Une première façon de faire de l’argent sur TikTok est de solliciter des dons, comme ça se fait sur Twitch. «TikTok a créé ce qu’on appelle des gifts, explique Kévin Marquis. Les gens qui regardent des séances en direct peuvent acheter des points et les remettre au créateur. Le Tiktokeur Kebekman a fait un live de 24 heures pour célébrer le fait d’avoir atteint les 80 000 abonnés. Il a alors recueilli 180 dollars américains.»

Bien sûr, il y a aussi la possibilité d’établir des partenariats avec des marques. Sarah Morissette, stratège de contenu chez Cossette, relate une expérience récente:

«Nous avons approché cinq créateurs de contenu canadiens pour promouvoir une marque de chips. Nous leur avons donné une ligne éditoriale et ils nous sont revenus avec des propositions. Les retombées sont toutefois difficiles à mesurer en l’absence d’outils d’analyse.»

L’agence Le Slingshot n’a pas encore reçu de demandes de partenariat. Mais Gabrielle Madé a bon espoir que les annonceurs soient au rendez-vous quand l’application déploiera sa plateforme publicitaire:

«Il existe vraiment beaucoup de catégories d’annonceurs qui veulent atteindre un public adolescent ou jeune adulte, car c’est à ce moment que l’on fixe ses habitudes de consommation. Il y a aussi des annonceurs publics, qui mènent des campagnes contre l’intimidation ou qui font la promotion de choix de carrière, par exemple.»

Quel avenir pour TikTok?

Créer le «buzz» autour d’une application est une chose, mais s’établir de manière durable dans le paysage numérique en est une autre. C’est pourquoi il est difficile de prédire ce que l’avenir réserve à TikTok.

On a vu, au cours des dernières années, des plateformes de médias sociaux connaître un départ canon pour ne jamais trouver leur public (Vero), manquer la cible de la profitabilité (Vine) ou se faire acheter par la concurrence (Instagram).

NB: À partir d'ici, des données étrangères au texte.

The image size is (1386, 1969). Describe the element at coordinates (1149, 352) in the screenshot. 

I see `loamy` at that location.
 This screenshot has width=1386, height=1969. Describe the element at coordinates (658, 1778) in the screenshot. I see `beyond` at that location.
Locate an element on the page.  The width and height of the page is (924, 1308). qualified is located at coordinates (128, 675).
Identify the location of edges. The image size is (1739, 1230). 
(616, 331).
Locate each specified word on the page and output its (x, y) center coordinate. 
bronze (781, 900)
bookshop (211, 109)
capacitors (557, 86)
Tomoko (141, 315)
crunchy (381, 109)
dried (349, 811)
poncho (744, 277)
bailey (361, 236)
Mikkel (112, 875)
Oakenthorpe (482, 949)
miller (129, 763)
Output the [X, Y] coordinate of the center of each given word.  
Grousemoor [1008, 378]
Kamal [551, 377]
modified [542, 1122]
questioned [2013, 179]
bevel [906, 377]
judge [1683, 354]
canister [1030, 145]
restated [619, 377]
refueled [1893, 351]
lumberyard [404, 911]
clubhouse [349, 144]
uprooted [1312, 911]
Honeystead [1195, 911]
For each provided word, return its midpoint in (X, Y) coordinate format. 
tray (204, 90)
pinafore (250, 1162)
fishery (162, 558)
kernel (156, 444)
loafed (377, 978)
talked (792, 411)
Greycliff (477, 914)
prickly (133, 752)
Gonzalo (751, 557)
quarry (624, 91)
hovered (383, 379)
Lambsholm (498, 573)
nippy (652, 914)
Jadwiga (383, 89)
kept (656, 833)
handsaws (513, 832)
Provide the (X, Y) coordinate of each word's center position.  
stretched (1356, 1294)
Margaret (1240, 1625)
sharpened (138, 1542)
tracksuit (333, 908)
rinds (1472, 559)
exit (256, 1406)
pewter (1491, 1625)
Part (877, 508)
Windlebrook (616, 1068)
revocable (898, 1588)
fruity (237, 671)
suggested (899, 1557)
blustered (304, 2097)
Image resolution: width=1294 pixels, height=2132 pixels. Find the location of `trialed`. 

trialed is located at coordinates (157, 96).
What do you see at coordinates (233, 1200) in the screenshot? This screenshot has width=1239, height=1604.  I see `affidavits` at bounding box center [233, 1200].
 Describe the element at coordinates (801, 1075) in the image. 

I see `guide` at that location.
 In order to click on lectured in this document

«C’est une belle plateforme qui a maintenant attiré l’œil des géants», conclut Frédéric Tremblay-Naud, pointant vers la rumeur selon laquelle Instagram travaille sur l’ajout de musique aux stories et sur le découpage vidéo, des fonctionnalités qui ressemblent drôlement à celles de TikTok. À cela s’ajoute la nouvelle de Google qui songe à acquérir Firework, une application mobile de partage de vidéos de 30 secondes…

La compétition, tout compte fait, s’annonce féroce!


Philippe Jean Poirier
Philippe Jean Poirier est un journaliste indépendant couvrant l'actualité numérique. Il explore l'impact quotidien des technologies numériques à travers des textes publiés sur Isarta Infos, La Presse, Les Affaires et FMC Veille.